Livros publicados: Códigos do Silêncio (Salvador: Letras da Bahia, 2000); Decifração de Abismos (Salvador: Aboio Livre Edições, 2002); A Terceira Romaria (Salvador: Aboio Livre Edições, 2005, Prêmio "O Capital 2005"); A Infância do Centauro (São Paulo: Escrituras Editora,  2007); Roseiral (São Paulo: Escrituras Editora,  2010); 50 Poemas Escolhidos pelo Autor (antologia, Rio de Janeiro: Edições Galo Branco, 2011); Pedra Só (São Paulo: Escrituras Editora,  2012); O Galope de Ulisses (antologia, São Paulo: Editora Patuá, 2014); Sete (Rio de Janeiro: 7 Letras,  2015, "Prêmio QUEM 2015" da Revista Quem, Editora Globo, categoria Literatura - Melhor Autor); Entre a Estrada e a Estrela (Rio de Janeiro: Mórula Editoral, 2017); Garatujas Selvagens (Cajazeiras: Arribaçã Editora, 2021, "Prêmio de Poesia Hilda Hilst 2021" da UBE - União Brasileira de Escritores do Rio de Janeiro); O filho do Sol - Antologia dos 55 Anos (antologia, Itabuna: Mondrongo, 2023).

CDs de poemas: A Casa dos Meus Quarenta Anos (Salvador: Aboio Livre Edições, 2008); Pedra Só (Salvador: Aboio Livre Edições, 2013).

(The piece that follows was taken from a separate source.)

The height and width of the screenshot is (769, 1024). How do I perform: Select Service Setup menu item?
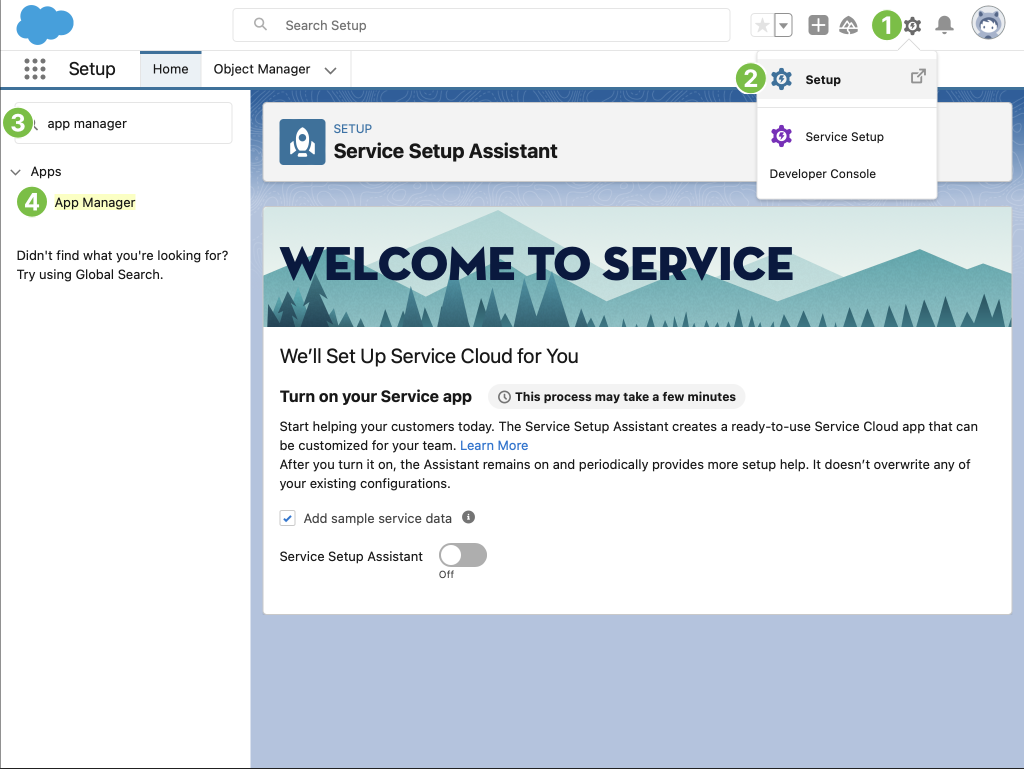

Participação em antologias e coletâneas nacionais e internacionais: Pórtico Antologia Poética I (Salvador: Pórtico Edições,  2003); Sete Cantares de Amigos (Salvador: Edições Arpoador, 2003); Concerto Lírico a Quinze Vozes - Uma Coletânea de Novos Poetas da Bahia (Organizador, Salvador: Aboio Livre Edições, 2004); Voix Croisées: Brésil-France (Marselha: Autre Sud, 2006); Roteiro da Poesia Brasileira - Anos 2000 (São Paulo: Global, 2009); Sangue Novo - 21 Poetas Baianos do Século XXI (Organizador, São Paulo: Escrituras Editora,  2011); Impressioni d'Italia - Piccola Antologia di Poesia in Portoghese con Traduzione a Fronte (Nápoles: U.N.O., 2011); En la Otra Orilla del Silencio - Antologia de Poetas Brasileños Contemporáneos (Cidade do México: Unam/Ediciones Libera, 2012); Traversée d'Océans - Voix Poétiques de Bretagne et de Bahia (Paris: Éditions Lanore  2012); A Arqueologia da Palavra e a Anatomia da Língua (Maputo, 2013); Mini-Anthology of Brazilian Poetry (Placitas: Malpais Review, 2013); Autores Baianos: Um Panorama 2 (Salvador: P55 Edição, 2014); Concerto Lírico - 15 Poetas 15 Anos Depois (Guaratinguetá: Editora Penalux,  2019); Orillas de América Literaria - Poesía Brasileira Contemporánea (Cachoeira: Portuário Atelier Editorial, 2020); Poemas de Amor e Guerra (Rio de Janeiro: Villa Olivia, 2020); Tudo é Sempre Despedida - 50 Poetas Brasileiros Contemporâneos (Maputo, 2022).